Sono quattro i club del campionato italiano tra gli otto coinvolti nella violazione delle regole Uefa, per un totale di 172 milioni di euro

Juventus, Inter, Milan e Roma hanno ricevuto delle sanzioni da parte della Uefa per non aver rispettato le norme sul Fairplay finanziario, le regole sulla parità di bilancio nel calcio a livello europeo. Insieme alle quattro società italiane altri quattro club Marsiglia, Paris Saint-Germain, Besiktas e Monaco, sono destinatari delle multe del massimo organo calcistico europeo, per un totale di 172 milioni di euro in contributi finanziari, obiettivi specifici e restrizioni sportive condizionate e incondizionate nei prossimi anni.

Fairplay finanziario, fioccano multe per 4 big in Serie A: le cifre

Come si legge sul comunicato ufficiale, la Uefa ha dichiarato di aver concluso accordi transattivi con le società coinvolte. Per quanto riguarda le italiane, il Milan dovrà pagare 2 milioni di euro, 15 se non salderà il debito in 3 anni, la Juventus 3,5 (23 se non dovesse rientrare nel prossimo triennio), l’Inter 4 (26 se non rientrerà in 4 anni), la Roma 5 (35 in caso di mancato rientro nei prossimi 4 anni) (qui per conoscere gli acquisti più costosi del calciomercato della Serie A 22/23).

Gli importi saranno trattenuti da eventuali entrate che i club guadagneranno dalla partecipazione alle competizioni Uefa o pagati direttamente.

L’analisi riguarda gli esercizi dal 2018 al 2022, con delle deroghe per gli anni 2020 e 2021, anni in cui gli esercizi sono stati inficiati dalla pandemia da Covid-19.

Salvi tre le italiane Lazio e Napoli, ma i due club verranno “monitorati” così come, altre blasonate società straniere come Barcellona e Chelsea (qui avevamo parlato dell’affare Fabregas al Como).

Fairplay finanziario, fioccano multe per 4 big in Serie A: le reazioni

Dagli ambienti societari della Roma ci sarebbe soddisfazione per il ‘Settlement Agreement’ raggiunto con l’Uefa.

Il presidente della Roma, Dan Friedkin avrebbe giocato un ruolo fondamentale nella trattativa.
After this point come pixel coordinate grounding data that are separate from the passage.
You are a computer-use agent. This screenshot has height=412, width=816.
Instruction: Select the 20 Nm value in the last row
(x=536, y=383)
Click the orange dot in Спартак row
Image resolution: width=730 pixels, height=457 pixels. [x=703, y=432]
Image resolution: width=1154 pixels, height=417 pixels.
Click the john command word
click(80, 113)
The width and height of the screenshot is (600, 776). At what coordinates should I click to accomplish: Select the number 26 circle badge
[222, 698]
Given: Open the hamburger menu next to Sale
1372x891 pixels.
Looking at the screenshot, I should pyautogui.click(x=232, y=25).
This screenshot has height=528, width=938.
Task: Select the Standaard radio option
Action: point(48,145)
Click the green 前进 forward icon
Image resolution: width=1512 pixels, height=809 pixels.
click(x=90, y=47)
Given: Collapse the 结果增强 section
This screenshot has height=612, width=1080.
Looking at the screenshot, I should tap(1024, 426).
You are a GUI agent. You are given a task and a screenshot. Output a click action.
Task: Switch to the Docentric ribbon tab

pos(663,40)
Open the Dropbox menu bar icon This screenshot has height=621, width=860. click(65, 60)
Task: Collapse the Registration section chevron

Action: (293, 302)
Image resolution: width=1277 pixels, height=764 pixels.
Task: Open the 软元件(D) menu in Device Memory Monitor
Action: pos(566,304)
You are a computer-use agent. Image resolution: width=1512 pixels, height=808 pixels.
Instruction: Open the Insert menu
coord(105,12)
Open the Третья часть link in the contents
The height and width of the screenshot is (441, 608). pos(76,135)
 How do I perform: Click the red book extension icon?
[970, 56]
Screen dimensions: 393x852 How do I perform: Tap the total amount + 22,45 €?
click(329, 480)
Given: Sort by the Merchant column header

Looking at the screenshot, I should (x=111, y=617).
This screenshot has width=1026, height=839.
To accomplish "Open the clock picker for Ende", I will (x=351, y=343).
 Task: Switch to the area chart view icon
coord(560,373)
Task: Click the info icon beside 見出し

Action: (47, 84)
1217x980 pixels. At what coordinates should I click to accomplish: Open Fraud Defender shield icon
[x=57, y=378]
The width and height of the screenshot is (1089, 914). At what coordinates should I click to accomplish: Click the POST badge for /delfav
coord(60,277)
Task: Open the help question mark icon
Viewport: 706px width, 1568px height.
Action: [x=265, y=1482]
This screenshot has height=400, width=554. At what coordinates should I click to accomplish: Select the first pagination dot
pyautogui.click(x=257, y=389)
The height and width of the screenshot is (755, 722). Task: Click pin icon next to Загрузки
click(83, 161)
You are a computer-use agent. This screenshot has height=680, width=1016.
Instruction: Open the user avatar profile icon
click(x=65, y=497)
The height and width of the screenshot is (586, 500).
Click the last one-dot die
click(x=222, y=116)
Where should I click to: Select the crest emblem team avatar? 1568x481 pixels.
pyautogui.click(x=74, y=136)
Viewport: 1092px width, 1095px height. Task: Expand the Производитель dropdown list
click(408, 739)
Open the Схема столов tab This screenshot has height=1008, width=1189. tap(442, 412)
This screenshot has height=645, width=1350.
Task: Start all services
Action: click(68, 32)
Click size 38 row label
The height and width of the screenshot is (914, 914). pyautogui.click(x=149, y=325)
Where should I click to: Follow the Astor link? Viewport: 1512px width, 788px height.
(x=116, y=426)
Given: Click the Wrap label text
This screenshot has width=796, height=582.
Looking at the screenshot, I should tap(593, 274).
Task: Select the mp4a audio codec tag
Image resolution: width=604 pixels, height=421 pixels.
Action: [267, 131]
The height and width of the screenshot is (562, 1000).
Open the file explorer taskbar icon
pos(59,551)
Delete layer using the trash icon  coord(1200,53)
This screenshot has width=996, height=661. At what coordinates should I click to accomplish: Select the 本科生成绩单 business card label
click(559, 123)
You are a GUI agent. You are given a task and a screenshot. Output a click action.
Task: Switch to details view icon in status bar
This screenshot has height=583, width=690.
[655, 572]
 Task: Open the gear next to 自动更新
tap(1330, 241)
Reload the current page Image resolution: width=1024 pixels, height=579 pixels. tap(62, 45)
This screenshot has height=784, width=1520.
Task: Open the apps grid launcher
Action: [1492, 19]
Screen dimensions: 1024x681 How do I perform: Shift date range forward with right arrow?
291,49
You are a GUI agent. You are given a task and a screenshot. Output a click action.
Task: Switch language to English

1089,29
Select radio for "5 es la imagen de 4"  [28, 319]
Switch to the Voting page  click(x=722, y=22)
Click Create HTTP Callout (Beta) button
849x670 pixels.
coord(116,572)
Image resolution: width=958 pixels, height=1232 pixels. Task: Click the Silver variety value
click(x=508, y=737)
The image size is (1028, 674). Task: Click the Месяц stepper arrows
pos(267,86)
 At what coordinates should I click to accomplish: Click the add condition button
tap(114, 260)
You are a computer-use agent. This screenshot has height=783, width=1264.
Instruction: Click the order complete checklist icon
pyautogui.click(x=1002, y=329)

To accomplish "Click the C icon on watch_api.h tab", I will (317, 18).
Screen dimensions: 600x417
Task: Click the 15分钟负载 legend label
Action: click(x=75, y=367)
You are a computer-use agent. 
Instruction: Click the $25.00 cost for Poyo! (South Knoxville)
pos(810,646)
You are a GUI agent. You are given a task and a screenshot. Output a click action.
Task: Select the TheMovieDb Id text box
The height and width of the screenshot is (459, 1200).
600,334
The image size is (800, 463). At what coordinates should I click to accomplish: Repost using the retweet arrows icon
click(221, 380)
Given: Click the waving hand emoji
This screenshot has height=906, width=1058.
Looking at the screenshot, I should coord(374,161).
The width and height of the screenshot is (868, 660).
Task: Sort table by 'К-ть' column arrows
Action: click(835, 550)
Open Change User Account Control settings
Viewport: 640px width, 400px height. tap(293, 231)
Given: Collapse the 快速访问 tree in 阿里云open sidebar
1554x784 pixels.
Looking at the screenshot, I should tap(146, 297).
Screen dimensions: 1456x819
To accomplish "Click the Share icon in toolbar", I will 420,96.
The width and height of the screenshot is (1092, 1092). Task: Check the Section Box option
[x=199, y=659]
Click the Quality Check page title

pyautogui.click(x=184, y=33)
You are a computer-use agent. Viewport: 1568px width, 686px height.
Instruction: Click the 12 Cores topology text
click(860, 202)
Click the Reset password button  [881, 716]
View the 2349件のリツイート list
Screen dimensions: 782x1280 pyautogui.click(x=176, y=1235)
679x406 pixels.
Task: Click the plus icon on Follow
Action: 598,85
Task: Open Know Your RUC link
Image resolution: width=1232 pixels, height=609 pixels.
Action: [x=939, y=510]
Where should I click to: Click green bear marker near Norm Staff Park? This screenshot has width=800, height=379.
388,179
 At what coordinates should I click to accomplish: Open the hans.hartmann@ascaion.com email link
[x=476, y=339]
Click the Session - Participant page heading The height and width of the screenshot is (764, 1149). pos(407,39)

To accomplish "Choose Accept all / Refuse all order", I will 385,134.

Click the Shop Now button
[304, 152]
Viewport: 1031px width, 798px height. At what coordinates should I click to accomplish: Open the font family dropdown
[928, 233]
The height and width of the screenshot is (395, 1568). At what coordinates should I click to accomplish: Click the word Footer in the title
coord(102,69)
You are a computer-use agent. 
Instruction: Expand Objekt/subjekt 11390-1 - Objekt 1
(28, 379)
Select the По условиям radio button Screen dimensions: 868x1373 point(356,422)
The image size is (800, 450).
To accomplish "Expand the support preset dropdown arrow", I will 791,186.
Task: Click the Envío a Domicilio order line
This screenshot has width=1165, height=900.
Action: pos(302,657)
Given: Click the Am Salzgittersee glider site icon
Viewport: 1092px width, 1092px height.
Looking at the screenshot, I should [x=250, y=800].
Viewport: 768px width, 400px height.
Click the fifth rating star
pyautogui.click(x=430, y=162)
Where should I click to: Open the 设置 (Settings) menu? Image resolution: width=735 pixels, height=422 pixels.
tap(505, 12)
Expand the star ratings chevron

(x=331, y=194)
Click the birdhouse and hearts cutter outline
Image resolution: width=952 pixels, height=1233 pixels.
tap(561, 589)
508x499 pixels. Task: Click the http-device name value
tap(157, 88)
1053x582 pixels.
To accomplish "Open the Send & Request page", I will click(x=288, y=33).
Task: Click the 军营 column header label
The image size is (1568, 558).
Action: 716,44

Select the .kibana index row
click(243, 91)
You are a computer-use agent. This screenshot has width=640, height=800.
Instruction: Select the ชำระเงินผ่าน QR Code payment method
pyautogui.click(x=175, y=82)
L’Uefa aveva inizialmente proposto alla società giallorossa un piano di rientro triennale che, però, sarebbe andato in contrasto con il piano industriale dei della proprietà, che richiederebbe un percorso più graduale per riportare i conti in ordine.

L’accordo al quale Roma e l’organo del calcio europeo hanno continuato a lavorare si è chiuso con un piano di recupero quadriennale con i 5 milioni di euro di multa che verranno detratti dagli introiti della prossima Europa League.

Secondo la società, il ‘Settlement Agreement’ rappresenta anche un’opportunità per raggiungere l’equilibrio di bilancio, sul solco dei primi obiettivi già raggiunti come dimostra il transfer balance di questo calciomercato chiuso in attivo.

Sul fronte del monte-ingaggi la Roma ha risparmiato 20 milioni di euro da quando il direttore sportivo Tiago Pinto si è insediato il primo gennaio 2021: il costo previsione per la stagione 2022/23 dei calciatori era di 126 milioni di euro, oggi è di 105 milioni.

In seguito alla multa ricevuta, il Milan ha diramato una nota ufficiale per commentare le sanzioni: “La decisione del Club Financial Control Body della Uefa testimonia la validità della visione strategica che guida l’operato del nostro Club. Proseguiremo con fiducia nel percorso virtuoso verso la sostenibilità finanziaria, in linea con le indicazioni del Ffp, impegnandoci con disciplina e costanza per raggiungere il perfetto equilibrio e la sinergia tra risultati sportivi e finanziari: un obiettivo che tutto il mondo del calcio dovrebbe continuare a ricercare”.